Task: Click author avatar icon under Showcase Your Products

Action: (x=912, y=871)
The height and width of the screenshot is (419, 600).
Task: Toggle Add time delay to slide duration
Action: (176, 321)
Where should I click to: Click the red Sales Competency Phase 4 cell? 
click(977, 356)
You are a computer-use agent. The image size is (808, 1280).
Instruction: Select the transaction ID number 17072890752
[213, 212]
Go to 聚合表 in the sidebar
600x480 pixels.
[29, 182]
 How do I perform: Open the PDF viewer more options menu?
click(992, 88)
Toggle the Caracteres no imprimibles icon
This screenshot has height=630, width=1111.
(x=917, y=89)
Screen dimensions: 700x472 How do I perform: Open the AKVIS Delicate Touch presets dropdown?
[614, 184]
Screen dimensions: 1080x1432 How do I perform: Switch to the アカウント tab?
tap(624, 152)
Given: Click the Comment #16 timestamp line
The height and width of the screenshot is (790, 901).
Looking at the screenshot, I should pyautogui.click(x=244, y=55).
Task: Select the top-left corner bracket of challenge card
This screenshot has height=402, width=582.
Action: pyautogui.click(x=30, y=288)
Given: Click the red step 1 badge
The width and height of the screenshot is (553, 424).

Work request » Copy, exactly and only, the lines above that begin with the one containing "Toggle the Caracteres no imprimibles icon" and finish with the one containing "Task: Select the".

Result below »
Toggle the Caracteres no imprimibles icon
This screenshot has height=630, width=1111.
(x=917, y=89)
Screen dimensions: 700x472 How do I perform: Open the AKVIS Delicate Touch presets dropdown?
[614, 184]
Screen dimensions: 1080x1432 How do I perform: Switch to the アカウント tab?
tap(624, 152)
Given: Click the Comment #16 timestamp line
The height and width of the screenshot is (790, 901).
Looking at the screenshot, I should pyautogui.click(x=244, y=55).
Task: Select the top-left corner bracket of challenge card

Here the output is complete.